# Records from a data collection:
━━━━

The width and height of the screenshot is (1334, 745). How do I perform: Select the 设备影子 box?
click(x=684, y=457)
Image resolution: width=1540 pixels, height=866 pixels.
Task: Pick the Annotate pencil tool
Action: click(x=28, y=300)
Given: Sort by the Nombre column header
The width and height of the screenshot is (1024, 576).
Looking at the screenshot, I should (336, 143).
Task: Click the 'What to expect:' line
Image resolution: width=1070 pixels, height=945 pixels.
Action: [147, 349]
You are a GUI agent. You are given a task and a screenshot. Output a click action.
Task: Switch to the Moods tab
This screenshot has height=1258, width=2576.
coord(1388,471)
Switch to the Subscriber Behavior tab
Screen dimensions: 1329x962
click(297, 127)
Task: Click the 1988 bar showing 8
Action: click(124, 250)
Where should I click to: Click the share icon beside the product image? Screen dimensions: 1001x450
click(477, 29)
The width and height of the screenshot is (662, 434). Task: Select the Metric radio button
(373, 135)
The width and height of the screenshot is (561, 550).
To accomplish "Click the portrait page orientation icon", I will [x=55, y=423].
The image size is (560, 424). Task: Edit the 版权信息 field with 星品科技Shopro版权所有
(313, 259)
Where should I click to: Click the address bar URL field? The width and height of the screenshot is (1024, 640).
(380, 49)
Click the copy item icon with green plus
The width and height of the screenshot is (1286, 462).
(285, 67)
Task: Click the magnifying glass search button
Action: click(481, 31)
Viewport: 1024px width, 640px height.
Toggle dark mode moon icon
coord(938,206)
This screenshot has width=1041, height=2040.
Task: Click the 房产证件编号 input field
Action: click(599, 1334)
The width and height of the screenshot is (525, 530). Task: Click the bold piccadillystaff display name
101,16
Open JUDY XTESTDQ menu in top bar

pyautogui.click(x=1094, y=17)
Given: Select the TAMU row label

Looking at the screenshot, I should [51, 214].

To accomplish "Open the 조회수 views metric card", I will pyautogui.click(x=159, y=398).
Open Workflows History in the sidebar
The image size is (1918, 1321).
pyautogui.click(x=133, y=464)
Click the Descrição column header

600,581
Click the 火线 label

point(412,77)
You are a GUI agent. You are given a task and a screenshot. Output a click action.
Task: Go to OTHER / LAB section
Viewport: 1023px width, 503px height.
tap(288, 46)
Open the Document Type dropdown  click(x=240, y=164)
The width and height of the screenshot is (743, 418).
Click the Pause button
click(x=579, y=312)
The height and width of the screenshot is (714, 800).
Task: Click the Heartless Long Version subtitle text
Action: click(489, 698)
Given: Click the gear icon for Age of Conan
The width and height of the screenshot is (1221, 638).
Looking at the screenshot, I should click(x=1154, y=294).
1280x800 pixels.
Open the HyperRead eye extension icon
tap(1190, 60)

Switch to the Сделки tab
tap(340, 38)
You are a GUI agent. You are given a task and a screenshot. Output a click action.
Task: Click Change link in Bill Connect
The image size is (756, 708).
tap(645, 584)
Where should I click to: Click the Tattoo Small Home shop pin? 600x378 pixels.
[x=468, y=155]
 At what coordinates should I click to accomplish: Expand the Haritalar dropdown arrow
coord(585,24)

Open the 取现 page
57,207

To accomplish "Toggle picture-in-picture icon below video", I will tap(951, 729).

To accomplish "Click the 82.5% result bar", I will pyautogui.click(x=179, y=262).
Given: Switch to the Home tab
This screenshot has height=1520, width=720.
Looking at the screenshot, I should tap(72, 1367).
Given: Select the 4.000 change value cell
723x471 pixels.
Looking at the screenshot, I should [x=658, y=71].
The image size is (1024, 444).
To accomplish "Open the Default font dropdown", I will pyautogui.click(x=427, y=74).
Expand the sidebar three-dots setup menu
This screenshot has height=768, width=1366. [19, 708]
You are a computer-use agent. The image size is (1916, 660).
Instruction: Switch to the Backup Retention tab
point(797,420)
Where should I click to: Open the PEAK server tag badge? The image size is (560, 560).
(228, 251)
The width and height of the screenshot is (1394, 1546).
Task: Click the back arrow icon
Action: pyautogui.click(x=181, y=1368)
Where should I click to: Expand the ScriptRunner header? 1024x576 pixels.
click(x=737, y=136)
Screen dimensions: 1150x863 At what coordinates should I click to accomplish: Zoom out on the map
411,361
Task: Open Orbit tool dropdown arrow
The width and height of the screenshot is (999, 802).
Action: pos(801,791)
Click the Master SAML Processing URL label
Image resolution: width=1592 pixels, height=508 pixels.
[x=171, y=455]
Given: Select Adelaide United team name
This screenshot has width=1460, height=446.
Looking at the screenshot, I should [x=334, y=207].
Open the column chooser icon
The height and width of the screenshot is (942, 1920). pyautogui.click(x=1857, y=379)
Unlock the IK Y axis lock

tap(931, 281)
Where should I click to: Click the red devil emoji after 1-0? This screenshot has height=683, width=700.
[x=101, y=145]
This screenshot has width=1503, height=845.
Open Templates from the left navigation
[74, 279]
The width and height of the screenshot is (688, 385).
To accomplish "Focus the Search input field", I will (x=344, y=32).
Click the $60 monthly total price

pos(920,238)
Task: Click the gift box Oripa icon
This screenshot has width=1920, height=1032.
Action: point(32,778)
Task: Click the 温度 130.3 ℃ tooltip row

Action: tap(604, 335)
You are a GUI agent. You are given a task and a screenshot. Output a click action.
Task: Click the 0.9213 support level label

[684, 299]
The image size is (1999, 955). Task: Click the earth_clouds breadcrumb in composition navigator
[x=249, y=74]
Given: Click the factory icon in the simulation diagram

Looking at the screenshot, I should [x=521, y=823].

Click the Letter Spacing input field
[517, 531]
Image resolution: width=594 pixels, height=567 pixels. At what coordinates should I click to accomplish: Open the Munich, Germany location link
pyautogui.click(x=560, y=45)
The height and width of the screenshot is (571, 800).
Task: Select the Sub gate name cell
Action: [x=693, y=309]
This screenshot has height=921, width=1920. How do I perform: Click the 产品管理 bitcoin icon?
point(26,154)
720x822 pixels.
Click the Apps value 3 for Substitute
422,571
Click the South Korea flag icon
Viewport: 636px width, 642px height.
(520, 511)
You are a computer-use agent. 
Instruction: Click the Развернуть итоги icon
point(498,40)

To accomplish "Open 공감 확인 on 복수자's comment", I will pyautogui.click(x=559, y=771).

━━━━

# What you will do:
In which lines of the records does the word "computer" appear? Copy each of them.

# Answer section:
You are a computer-use agent. The image size is (1916, 660).
You are a computer-use agent. 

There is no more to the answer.